My files seem to work fine but it turns out that makepkg didn’t even create the final packages. It doesn’t give any error message for not being able to generate the packages.

I gave up on creating arch from gentoo for now

Since an image of parabola was released I will use that one if it works.

I was able to mount it and retrieve the rootfs. I have no interest in a vm, I rather use the real thing.

Mounting it is not a big deal as long as you are familiar with the type of image
Just in case you would have issues, here are the commands needed as root to get the rootfs into an xz compressed file

modprobe nbd max_part=8
qemu-nbd --connect=/dev/nbd0 parabola-riscv64.qcow2
mkdir rootfs
mkdir images

mount /dev/nbd0p1 rootfs
cd rootfs/

tar cvfJ …/images/parabola-20210621.tar.xz *

I hope to be able to use this and chroot on it.
Once I get it working on the beaglev with the correct kernel I will see if I can replace systemd with openrc.

One thing that I have noticed is that the lib directories are not handled the same way as on gentoo.
I do have archlinux on my ryzen computer but find gentoo to be faster so that is my main work system.

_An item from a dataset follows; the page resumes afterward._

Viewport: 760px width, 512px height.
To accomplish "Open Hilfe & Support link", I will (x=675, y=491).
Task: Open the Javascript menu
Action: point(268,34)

I do use archlinux at work, I didn’t want to spend the time needed for gentoo…

For embedded systems I often prefer archlinux, that is what I use on my beaglebone black boards.

On gentoo /lib and /usr/lib are different directories as well as /lib64 and /usr/lib64
/lib64 as well as /usr/lib64 used to not have any files but a directory called lp64d or lp64 depending on whether you want hard to pass arguments in FP registers or not
Recently the gentoo maintainer(s) have changed this so you get lp64d → . or lp64 → . and the library are on the lib64 directories

On this it looks just like on my Ryzen computer,

lib → usr/lib
lib64 → usr/lib
usr/lib64 → lib

So my question to the parabola maintainer(s), which protocol is used for your system, lp64d or lp64?

I guess I could figure out eventually

Michel, perhaps this should be in a different thread as your question is about a specific version of a specific OS and not a general purpose “monitoring” query . Perhaps a question directly to the Parabola team can help you with your port.

There’s really no reason to make a distinction for 64 bit on RISC-V Linux. TPTB have already said that 64 bit is the floor. A 32 bit Linux abi and official kernel just won’t exist. K210 is probably the wimpiest RISC-V Linux system we’ll see. Similarly, on any Linux for RISC-V, you can count on hardware FP.

I was able to chroot and install a few applications. So it looks good so far.
If I can create packages then that it will be a good platform work with.